TASK TO CARRY OUT:
Please copy the data below exactly; none of the pictures in it belong in the copy.

Stored dataset items:
--

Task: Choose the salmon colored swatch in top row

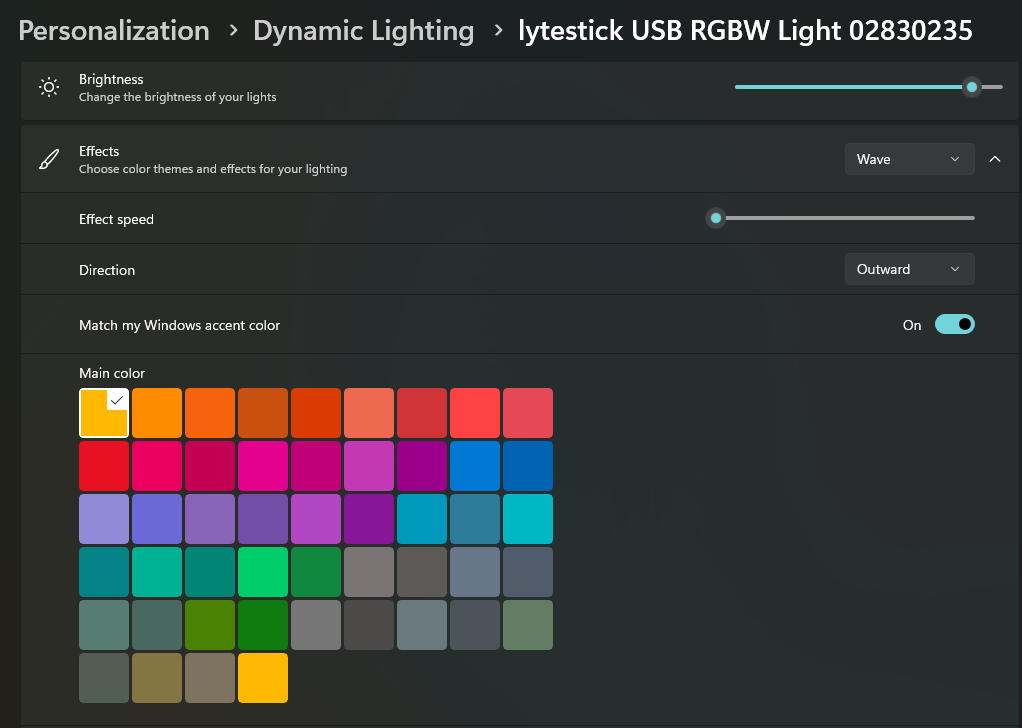Action: pyautogui.click(x=369, y=413)
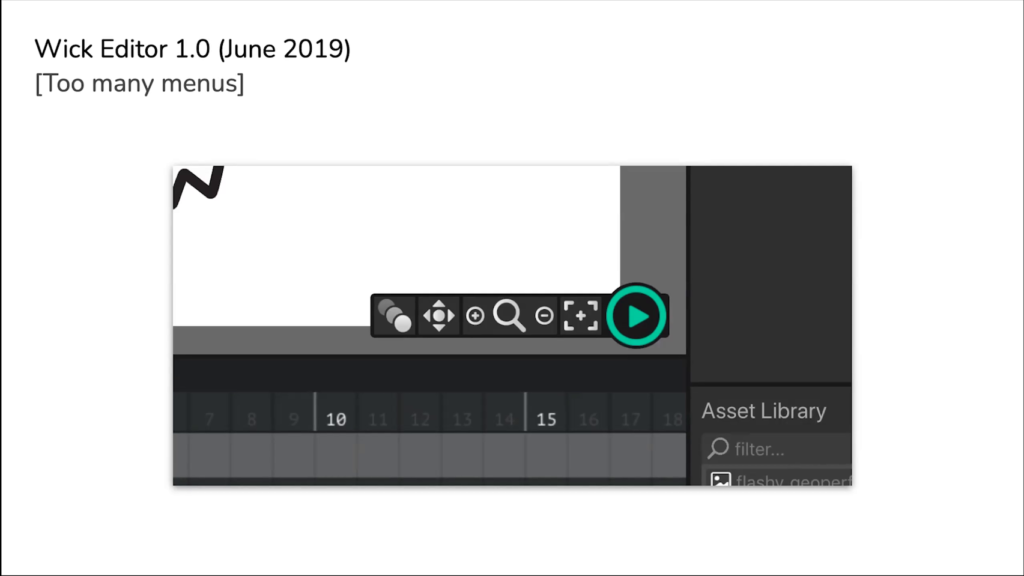
Task: Click the black squiggle drawing on canvas
Action: point(198,185)
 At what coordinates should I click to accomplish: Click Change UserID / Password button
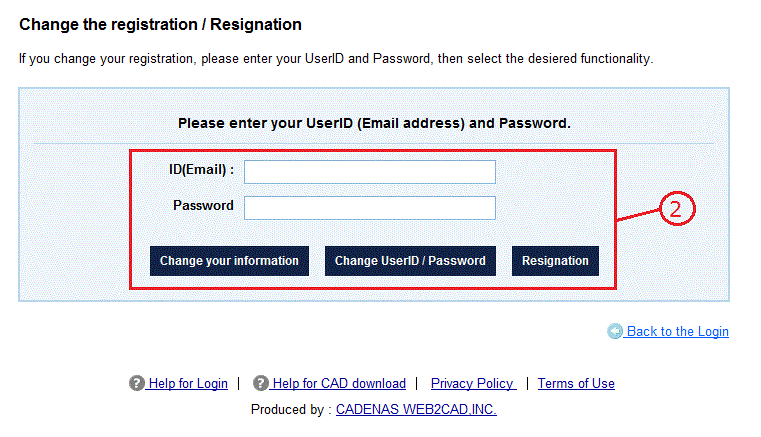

--

RESULT FOR THIS EXERCISE:
Task: Choose the salmon colored swatch in top row

Action: pyautogui.click(x=369, y=413)
Task: Click the black squiggle drawing on canvas
Action: point(198,185)
 At what coordinates should I click to accomplish: Click Change UserID / Password button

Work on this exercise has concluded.